SAN DIEGO—It’s no secret: Autoimmune, inflammatory rheumatic disease raises a patient’s risk of cardiovascular disease (CVD).
“Inflammation may affect all aspects of the cardiac structure and function,” said Rekha Mankad, MD, FACC, director of the Women’s Heart Clinic at the Mayo Clinic in Rochester, Minn. Dr. Mankad also oversees a cardio-rheumatology clinic to assess and treat these complex patients. On Nov. 6 at the ACR/ARHP Annual Meeting, she discussed heart disease risk assessment and complications in rheumatic diseases. Rheumatoid arthritis patients have the highest CVD risk, followed by those with inflammatory bowel diseases.1 Survival rates are lower in RA patients due to heart disease.2
“We see this risk in lupus as well. Rheumatologists have become incredibly good at treating lupus, so very active, early disease doesn’t take the lives of these patients, but as they live longer, heart disease is the reason for late deaths,” said Dr. Mankad.3 Ankylosing spondylitis patients may have higher rates of vascular death because AS often causes aortitis and aortic regurgitation.4 Lupus elevates a patient’s risk for pericardial effusion, which is often asymptomatic. Pericarditis usually happens during active lupus flares.
Valve Choice Matters
Antiphospholipid antibody syndrome, frequently seen in lupus, may cause valvular complications like Libman-Sacks endocarditis or nonbacterial thrombotic endocarditis (NBTE). Its bland lesions are filled with immune complexes, fibrin and platelet thrombi.

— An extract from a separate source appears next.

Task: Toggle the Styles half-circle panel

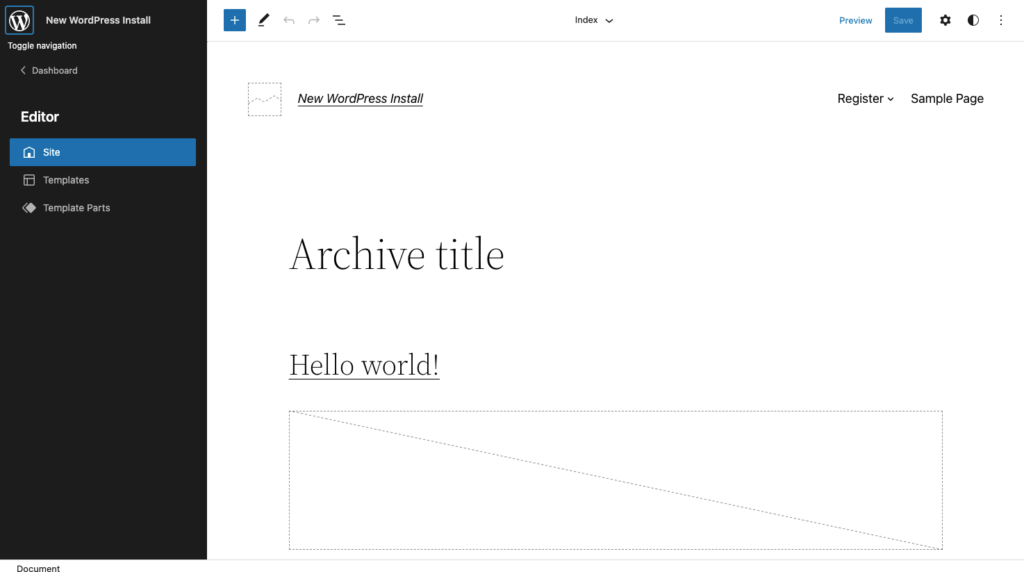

“Why are these lesions important to recognize? Because you must figure out the right valve replacement choice. We are talking about a young patient population in lupus, women who are potentially in their childbearing years,” she said. Mechanical valves are preferable to bioprosthetic valves in this population, although it is important to carefully manage anticoagulation, especially if patients become pregnant.
Valve disease occurs in up to 20% of lupus patients and can worsen over time, she said. “This may be a population where we should be doing echocardiograms at baseline, although that’s not part of the guidelines.” Even healed lesions may lead to fibrosis later, she said.
Heart failure risk is also higher in RA.5 “As we age, everyone’s heart failure risk goes up, but if you have RA, that risk goes up dramatically,” she said. One study showed that RA patients’ inflammatory markers peaked six few months before their diagnoses.6 “This tells us that inflammation, which we know affects the joints and all parts of the body, certainly affects the myocardium and makes these patients more prone to heart failure.”